WPF is a vast topic. This book does a great job of zeroing in on some of the most powerful functionality WPF has to offer and assembling it in a very concise format.

The book starts out covering the WPF Design Philosophy which is a great for those who need an introduction to the overall context WPF offers the developer. I would recommend reading only to those who have some experience with WPF. This become evident right away. Chapter 2 `The Diverse Visual Class Structure' does a great job of covering all the most important classes in WPF, and it fits them together like a puzzle providing a complete view of the WPF, but I can see the beginner being completely overwhelmed and lost throughout the chapter. This is not a ding to the book, it warns the book is for intermediate to advanced WPF programmers.

The book continues to dig into some of the most advanced features WPF has to offer. The only thing about the book I would change is providing more printed code. The authors say they believe in only printing the most relevant code, which is fine, just not my personal preference. I like to be able to read a book without having to be on my computer to review the code. This is not a ding against the book either, since it is just a preference and the code download is great. It is very well organized and usable.

Beyond the chapters on building controls with WPF the authors also offer guidance on achieving high performing code and the use of performance measuring tools. It is a short chapter but it gets you started.

They also have a chapter of design tips. This chapter is not just WPF centric. The chapter includes a list of the well know design patterns for GUI development. They are not covered in detail, but they have a good summary about the pattern.
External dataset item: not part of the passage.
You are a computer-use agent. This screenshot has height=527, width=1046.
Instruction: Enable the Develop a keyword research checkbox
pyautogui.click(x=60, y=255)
The authors have a good writing style that makes the book enjoyable to read. The topics are all very cool topics and they really show off the advanced capabilities of WPF.

I highly recommend all WPF developers read this book at some point along their learning path. It is not introductory, so I would suggest having a little experience first. No matter how advanced you are in your experience level, you will learn some new things from this book.